Pray For Las Vegas

Words of grief and prayers to God seem inadequate in the moments after the horrific shooting massacre in Las Vegas on Sunday night. But prayer is the way Christians instinctively respond in the most awful and gut wrenching circumstances.

As a fourth-grade child I remember the moment when my mother gathered my sister and I into her arms and told us that our cousin had just been killed in a snowmobile accident. I was in the middle of doing my farm chores. Sobbing in shocked unbelief, the only response our bodies could make was to fall on our knees, there in the middle of a barn, and pray to God in heartbroken anguish.

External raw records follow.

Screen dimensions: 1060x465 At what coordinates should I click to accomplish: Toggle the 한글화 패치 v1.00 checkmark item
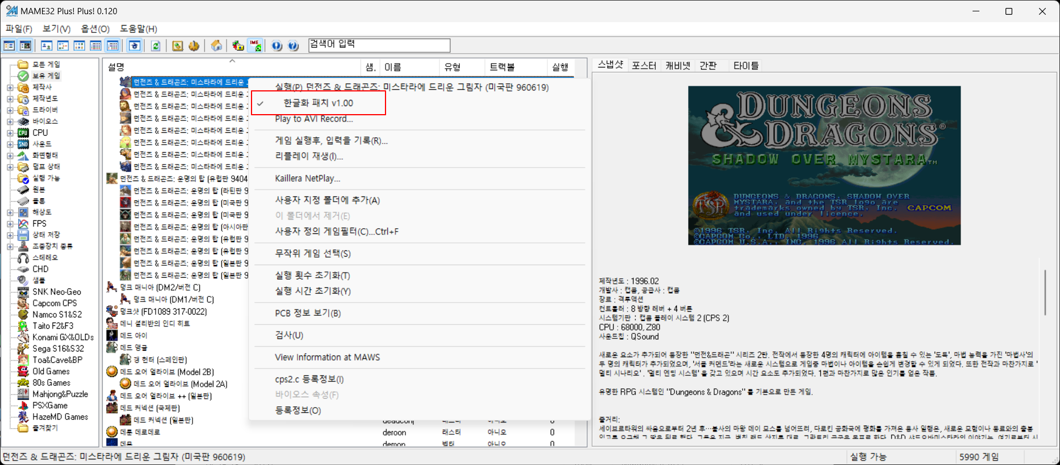[318, 103]
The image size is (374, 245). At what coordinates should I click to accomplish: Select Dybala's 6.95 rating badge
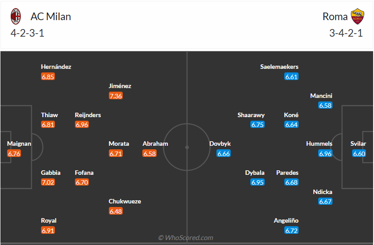tap(258, 182)
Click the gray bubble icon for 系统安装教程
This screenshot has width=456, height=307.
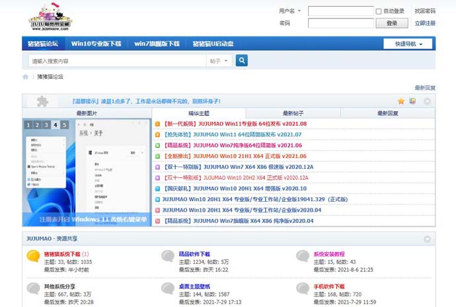pos(303,256)
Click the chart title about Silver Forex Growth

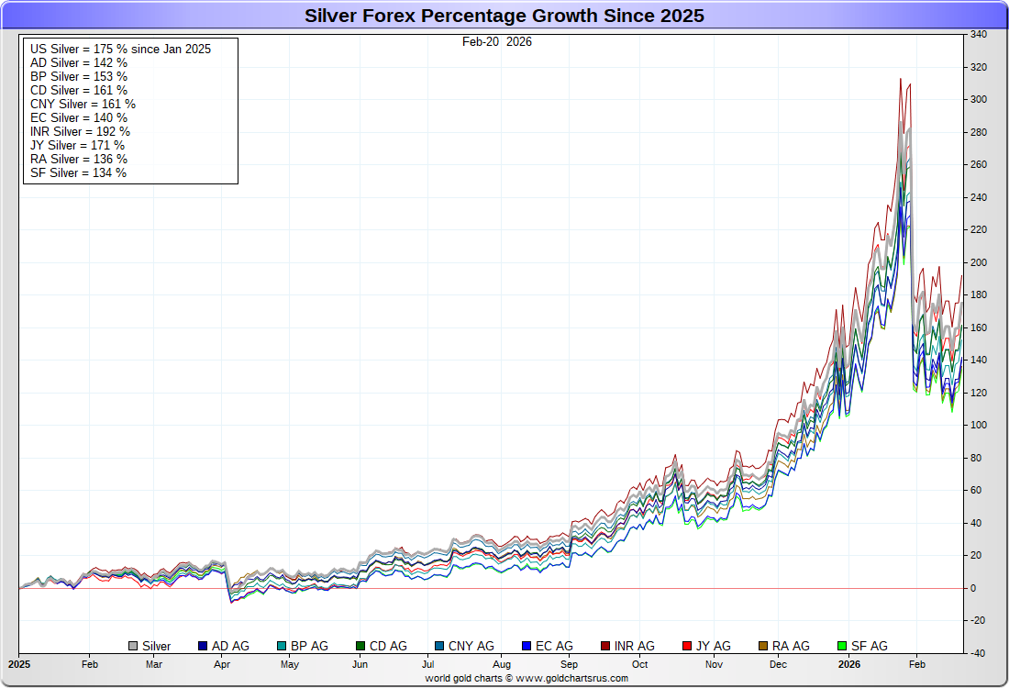(505, 16)
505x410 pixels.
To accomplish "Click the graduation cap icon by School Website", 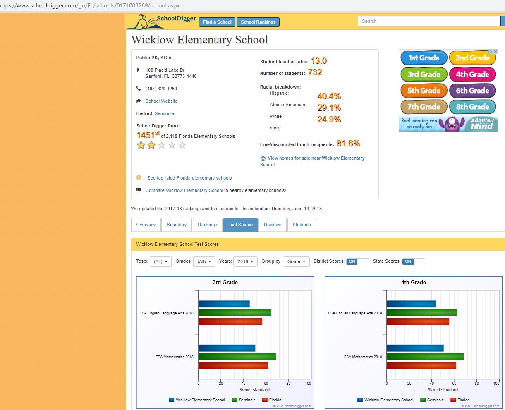I will 139,101.
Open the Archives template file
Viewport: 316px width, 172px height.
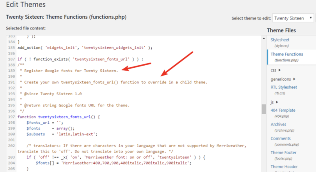tap(278, 124)
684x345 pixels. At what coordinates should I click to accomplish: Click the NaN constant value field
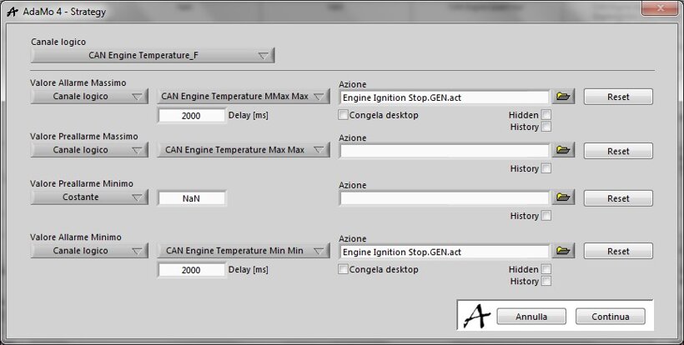tap(191, 198)
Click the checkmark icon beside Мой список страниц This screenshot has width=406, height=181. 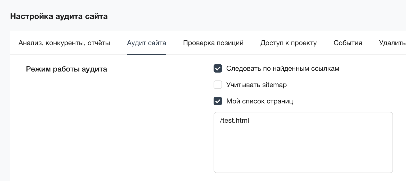coord(218,101)
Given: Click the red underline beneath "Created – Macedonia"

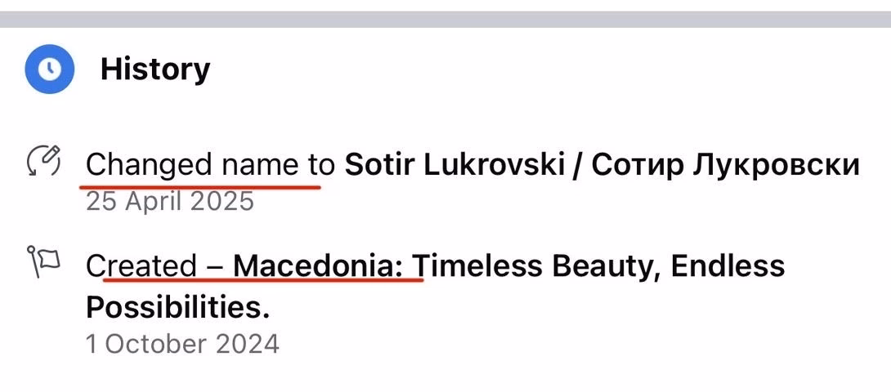Looking at the screenshot, I should pyautogui.click(x=262, y=280).
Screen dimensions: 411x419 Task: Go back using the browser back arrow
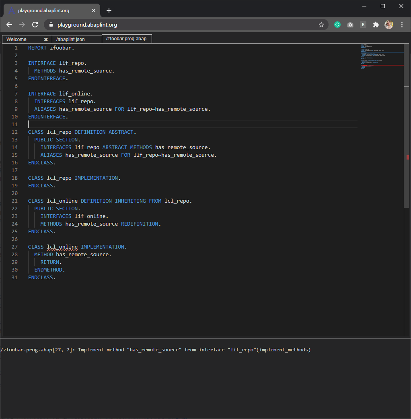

I don’t remember what we prayed, except that I was crying uncontrollably, and between our sobbing and tears we asked God to help us. In the days that followed there were other things to do and other ways that we responded. But our first response was prayer.

In the immediate aftermath of the Las Vegas shootings, the instinctive response of Christians is to pray. We pray because we have a Father whom we can hold onto and cry to. We pray because we have a Father who shares our grief. We pray because we have a Father who is bigger and more powerful than the terrible-ness of this world.

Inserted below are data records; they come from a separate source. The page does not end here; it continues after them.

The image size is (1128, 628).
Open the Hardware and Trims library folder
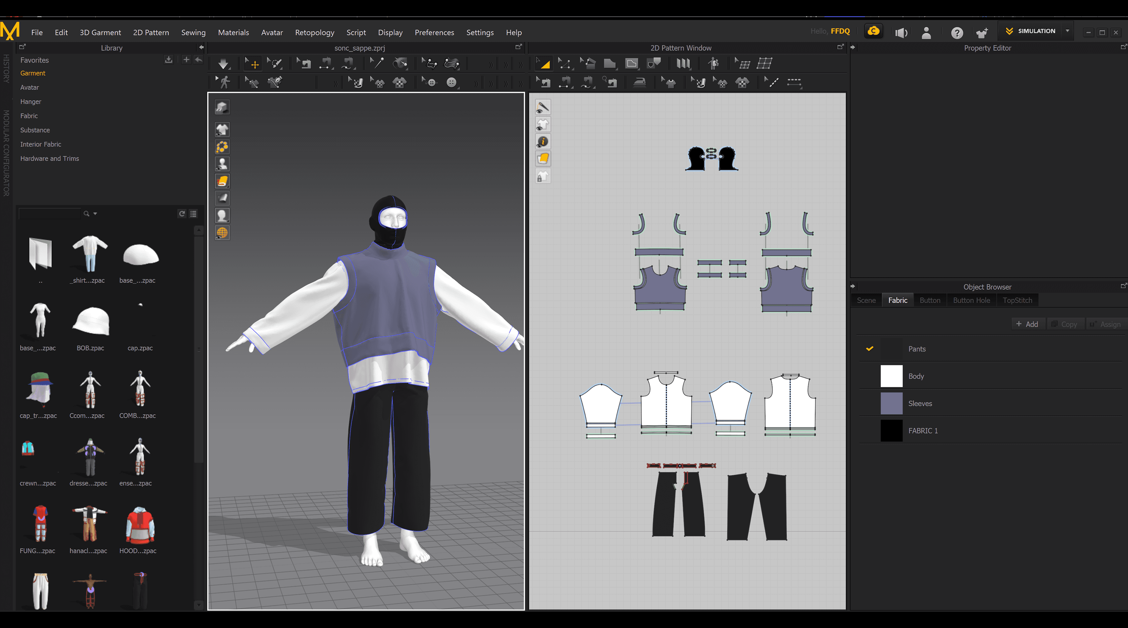[49, 159]
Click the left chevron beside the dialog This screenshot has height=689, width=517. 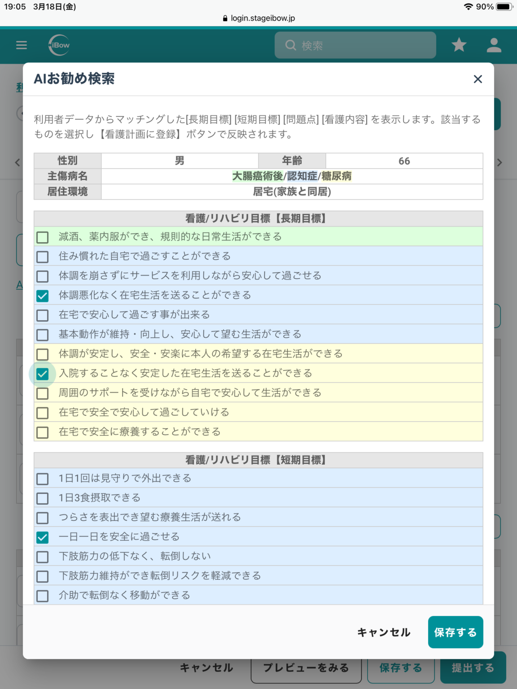[x=17, y=162]
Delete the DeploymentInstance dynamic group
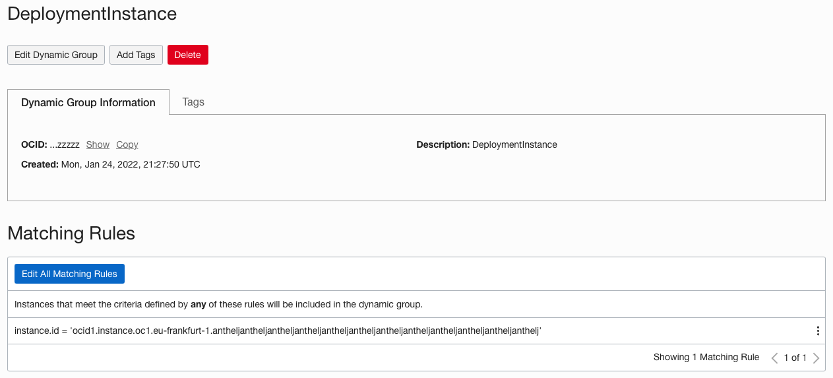This screenshot has width=833, height=378. coord(187,55)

Imagine the tears on the face of God as he grieves that 59 of his created children had their life ruthlessly snatched away. Imagine his heart as he feels the searing pain of loss felt by those 59 families.

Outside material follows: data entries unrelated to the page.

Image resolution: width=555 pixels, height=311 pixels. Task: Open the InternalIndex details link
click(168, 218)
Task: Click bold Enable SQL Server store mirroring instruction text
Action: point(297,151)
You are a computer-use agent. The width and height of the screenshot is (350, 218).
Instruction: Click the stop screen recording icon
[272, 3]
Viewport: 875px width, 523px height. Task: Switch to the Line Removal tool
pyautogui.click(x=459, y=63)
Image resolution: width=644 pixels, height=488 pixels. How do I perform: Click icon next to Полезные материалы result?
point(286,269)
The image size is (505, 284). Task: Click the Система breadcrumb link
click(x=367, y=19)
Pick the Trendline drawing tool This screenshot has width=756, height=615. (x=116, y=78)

Like a loving, earthly father who wraps his arms around a child who’s heart has been broken, and embraces their body with comfort and compassion, so is our Father God. Our divine Father yearns for us to know that he desperately wants to take our pain from us.

Some who do not know the Father are upset that Christians’ seem to only pray, but then we don’t do anything after that. They are right; praying isn’t enough, but it’s the right place to start.